» **DESCRIPTION OF THE TASK**: Copy out word for word everything from the line containing "Image resolution: width=876" down to the end of the records.
* START *
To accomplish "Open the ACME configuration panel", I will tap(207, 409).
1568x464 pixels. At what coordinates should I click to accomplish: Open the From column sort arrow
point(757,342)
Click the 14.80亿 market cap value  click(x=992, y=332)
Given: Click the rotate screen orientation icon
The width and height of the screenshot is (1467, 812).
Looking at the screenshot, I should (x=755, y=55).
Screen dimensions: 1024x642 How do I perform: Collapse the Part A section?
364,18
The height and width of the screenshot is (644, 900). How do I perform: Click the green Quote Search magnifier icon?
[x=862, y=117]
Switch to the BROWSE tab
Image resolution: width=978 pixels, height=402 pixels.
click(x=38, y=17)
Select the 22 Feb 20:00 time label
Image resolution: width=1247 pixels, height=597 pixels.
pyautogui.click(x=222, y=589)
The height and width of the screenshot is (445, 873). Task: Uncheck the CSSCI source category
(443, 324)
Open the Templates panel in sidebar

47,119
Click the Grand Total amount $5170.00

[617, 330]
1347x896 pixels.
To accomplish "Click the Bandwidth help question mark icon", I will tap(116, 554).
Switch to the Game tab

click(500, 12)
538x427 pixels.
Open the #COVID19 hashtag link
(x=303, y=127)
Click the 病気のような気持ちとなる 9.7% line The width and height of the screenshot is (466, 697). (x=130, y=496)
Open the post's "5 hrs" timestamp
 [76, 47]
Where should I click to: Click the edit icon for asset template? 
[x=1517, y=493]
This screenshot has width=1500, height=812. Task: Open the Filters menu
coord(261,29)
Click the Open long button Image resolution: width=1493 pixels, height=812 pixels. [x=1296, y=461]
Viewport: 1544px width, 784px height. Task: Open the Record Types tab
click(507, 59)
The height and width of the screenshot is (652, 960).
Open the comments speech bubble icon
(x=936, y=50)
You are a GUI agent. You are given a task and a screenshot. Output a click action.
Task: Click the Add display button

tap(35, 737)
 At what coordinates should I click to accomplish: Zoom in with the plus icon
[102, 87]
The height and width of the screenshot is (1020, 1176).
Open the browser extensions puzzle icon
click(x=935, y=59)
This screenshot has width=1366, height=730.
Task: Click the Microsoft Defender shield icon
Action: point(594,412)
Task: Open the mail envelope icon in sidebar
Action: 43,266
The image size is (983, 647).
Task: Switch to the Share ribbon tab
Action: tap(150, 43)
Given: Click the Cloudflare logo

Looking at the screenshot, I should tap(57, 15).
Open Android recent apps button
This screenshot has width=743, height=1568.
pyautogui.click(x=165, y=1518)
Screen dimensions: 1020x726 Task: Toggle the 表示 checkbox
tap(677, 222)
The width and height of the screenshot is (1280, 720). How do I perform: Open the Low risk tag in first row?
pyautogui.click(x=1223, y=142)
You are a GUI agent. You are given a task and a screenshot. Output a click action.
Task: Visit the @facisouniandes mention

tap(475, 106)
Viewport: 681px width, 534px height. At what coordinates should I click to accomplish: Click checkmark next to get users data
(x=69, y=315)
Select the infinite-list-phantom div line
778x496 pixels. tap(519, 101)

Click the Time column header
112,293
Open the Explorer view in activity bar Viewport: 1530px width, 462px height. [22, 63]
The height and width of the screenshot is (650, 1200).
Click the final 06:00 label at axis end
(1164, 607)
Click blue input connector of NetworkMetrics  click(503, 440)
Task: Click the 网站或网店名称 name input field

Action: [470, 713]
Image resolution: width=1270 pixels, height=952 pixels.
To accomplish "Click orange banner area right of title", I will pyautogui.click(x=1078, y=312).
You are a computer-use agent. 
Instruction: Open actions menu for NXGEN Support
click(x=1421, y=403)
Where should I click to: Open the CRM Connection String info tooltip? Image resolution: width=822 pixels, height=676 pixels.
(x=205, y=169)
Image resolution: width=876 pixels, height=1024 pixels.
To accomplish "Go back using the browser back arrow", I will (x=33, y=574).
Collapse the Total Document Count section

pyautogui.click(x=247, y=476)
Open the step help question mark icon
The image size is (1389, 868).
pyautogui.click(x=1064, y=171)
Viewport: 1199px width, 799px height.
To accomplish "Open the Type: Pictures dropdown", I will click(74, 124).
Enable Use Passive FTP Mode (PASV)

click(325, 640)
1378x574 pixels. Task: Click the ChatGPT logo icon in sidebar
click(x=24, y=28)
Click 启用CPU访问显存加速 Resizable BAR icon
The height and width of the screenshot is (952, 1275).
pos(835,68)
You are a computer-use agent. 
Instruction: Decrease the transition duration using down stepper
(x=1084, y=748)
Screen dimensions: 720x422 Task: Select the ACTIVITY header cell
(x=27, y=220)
* END *
» **WRITTEN REPLY**:
Image resolution: width=876 pixels, height=1024 pixels.
To accomplish "Go back using the browser back arrow", I will (x=33, y=574).
Collapse the Total Document Count section

pyautogui.click(x=247, y=476)
Open the step help question mark icon
The image size is (1389, 868).
pyautogui.click(x=1064, y=171)
Viewport: 1199px width, 799px height.
To accomplish "Open the Type: Pictures dropdown", I will click(74, 124).
Enable Use Passive FTP Mode (PASV)

click(325, 640)
1378x574 pixels. Task: Click the ChatGPT logo icon in sidebar
click(x=24, y=28)
Click 启用CPU访问显存加速 Resizable BAR icon
The height and width of the screenshot is (952, 1275).
pos(835,68)
You are a computer-use agent. 
Instruction: Decrease the transition duration using down stepper
(x=1084, y=748)
Screen dimensions: 720x422 Task: Select the ACTIVITY header cell
(x=27, y=220)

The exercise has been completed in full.